BEFRIEND A MOUSE: I actually refrained from going to see The Green Mile, as I believe that too much power is already concentrated in the hands of Tom Hanks as it is, but I am well aware from my past habit of reading the plots of films off of their Wikipedia pages that one of the prisoner characters is a large magical black man who had made a pet of a little mouse that comes into his cell and which he called Mr. Bojangles. I actually already had my obligatory mouse encounter back at the Seagoville jail unit, which had a considerable mouse infestation. At the time, I was still cellmates with Tom, who, as noted in a previous column, has the words “Game Over” tattooed on his knuckles and doesn’t like it when I read out loud from Henry Kissinger’s memoirs in a fake German accent — a pretty uptight fellow, you understand.

One morning, he remarked that he’d been kept awake all night by a mouse that had made it into our cell despite the rolled-up newspaper he’d used to block the gap under the door, and which had proceeded to get into his locker and rummage through his commissary snacks, forcing Tom to stay up and try to get rid of him. So I gave Tom a lecture to the effect that he, like most people, is a fucking nut job, and that his inability to deal emotionally with the fact that a mouse had entered his locker and is maybe going to eat one of his special little crackers or whatever really indicates the larger problem. As for me, I explained, I had slept like a Taoist baby the previous night, even though I, too, had heard the mouse and even though I, too, had a bunch of snacks and candy and bullshit in my locker that — oh noes — the fucking mouse might have gotten into. What if the mouse got one of my crackers, Tom? What if he got two crackers? How am I going to pick up the pieces and move on with my life knowing that I have two fewer Brand X Ritz-style crackers today than I had yesterday? These are some of the questions that did not pass through my mind last night, because last night I was asleep like a reasonable person, dreaming that I was an adviser to Charlemagne. But not you, Tom; you were up all night on mouse patrol, defending your snack crack Lebensraum from the Bolshevik unter mice or whatever the fuck it was you think you were doing. You’re a Nazi, Tom. You’re a sick Nazi war criminal.

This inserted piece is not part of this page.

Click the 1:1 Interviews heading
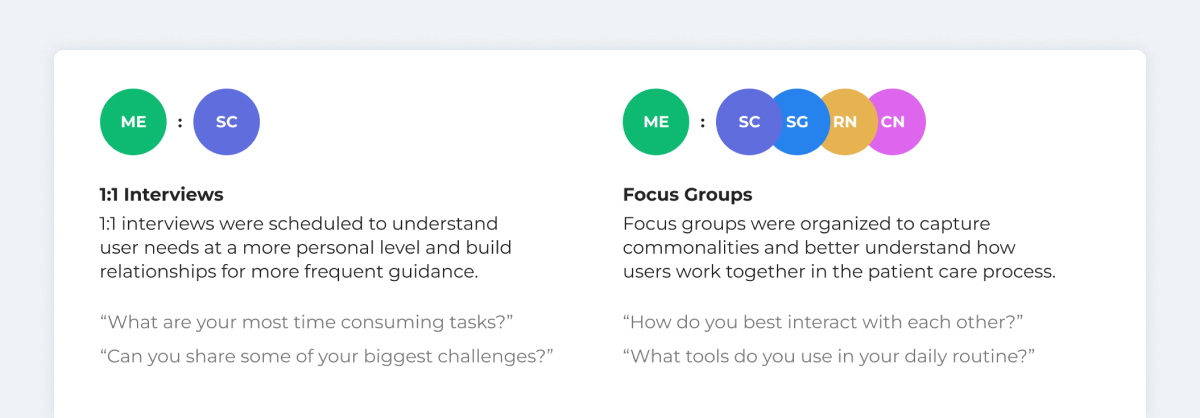Image resolution: width=1200 pixels, height=418 pixels. [x=162, y=194]
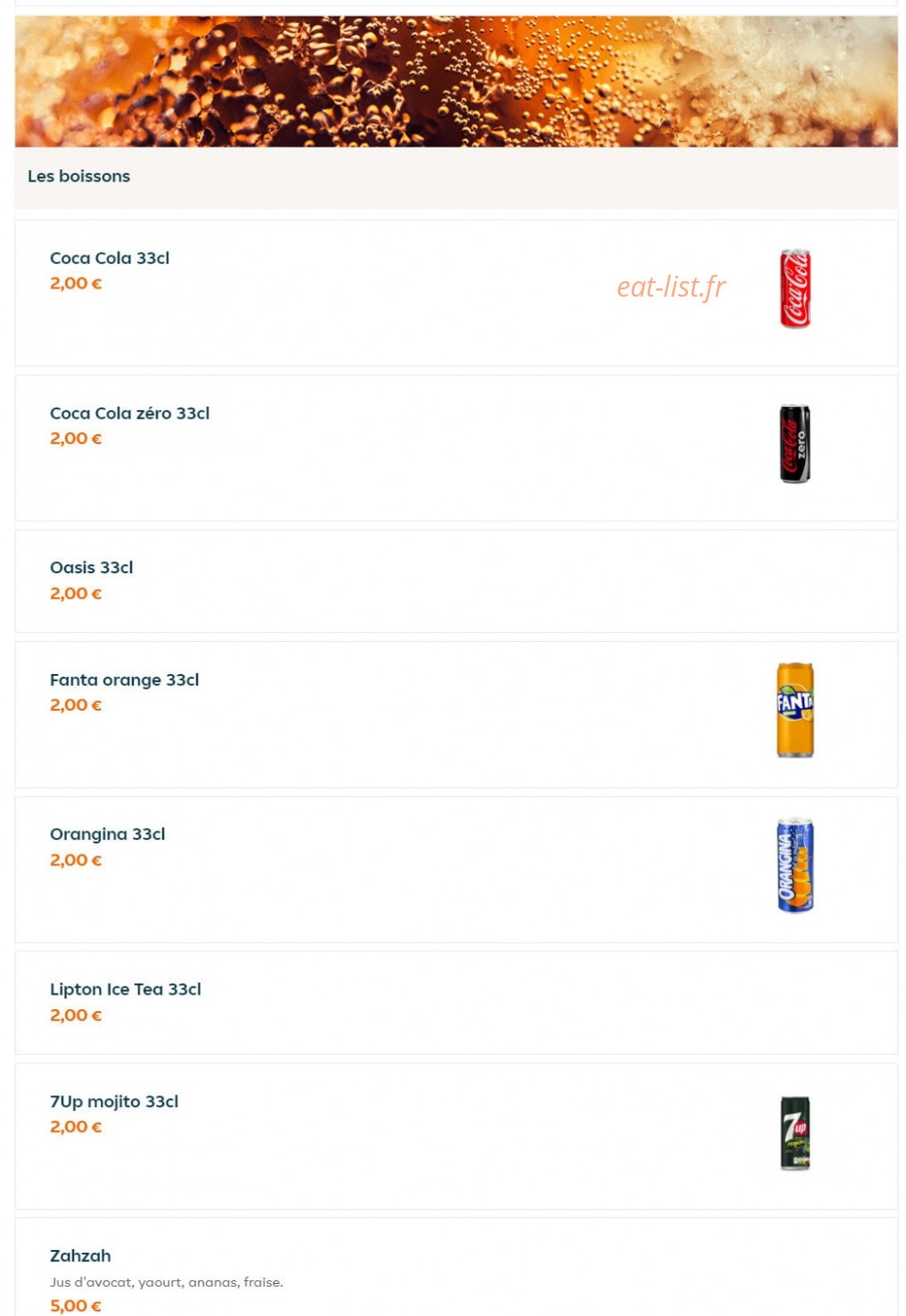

Anyway, that’s how I explained it to Tom, and then, when my mention of Nazis prompted him to note that he actually had never been clear on what World War II was all about, I gave him another lecture on his duty as a citizen of a republic to familiarize himself with modern history. Then I regaled him with a summary of World War II, although much of what I told him was lies.

A week or so later, I opened my locker to get some more paper so that I could finish writing out a list of reasons why Thomas Friedman should be thrown out of the country, and there before me on the top shelf was the mouse, rustling through my package of peanut-butter crackers. He immediately froze in place — and so did I, because I didn’t know what else to do, not having ever before encountered a mouse and having read very little on the subject. I needed to buy some time and run through my options.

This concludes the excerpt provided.